As I sip my coffee and breathe the briny air, I watch several locals hunt for lobsters in the rocks exposed by the low tide, while surfers behind them jockey for the best waves. Life is simple; life is good.

My beautiful beachfront room costs just $22 and includes a nice breakfast with fresh fruit, fruit juice, coffee, croissants, eggs, and a wonderful pineapple marmalade made by Juanita, the resident chef.

Ecuador has startling diversity, from historic colonial cities high in the Andes, to the unparalleled flora and fauna of the Amazon jungle, to glorious Pacific beaches—not to mention the renowned Galápagos Islands.

Dan is currently enjoying Montanita, Ecuador, where his room only costs $22 a night.

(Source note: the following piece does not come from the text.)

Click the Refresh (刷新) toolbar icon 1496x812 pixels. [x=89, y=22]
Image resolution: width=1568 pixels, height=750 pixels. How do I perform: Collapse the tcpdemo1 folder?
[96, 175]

As much as I love exploring this unique country, I like to keep myself engaged and earning a little extra money where possible. So, to supplement my rental income, I’ve taken on a role renting umbrellas and chairs on the beach in early and late summer when kids (the primary workforce) are in school. It’s a family-run operation, which has been in business for over 50 years. I work on a beautiful beach, get a great workout, and earn pretty good money—with tips comparable to serving at a good restaurant.

In addition, I conduct bike safety training and do bike repairs for the hundreds of international students that flock to my beach town to fill the many summer seasonal positions. Peddling is their primary way of getting around and the transportation department has gotten involved to improve bicycle safety in the congested resort area. It’s always fun working with young people, especially considering their diverse backgrounds.

As I patch together this article and reflect, I am reminded that I’ve indeed got it pretty darn good; living the way I’ve always wanted. With some desire, focus, and discipline you too can live your dream. And I hope you do.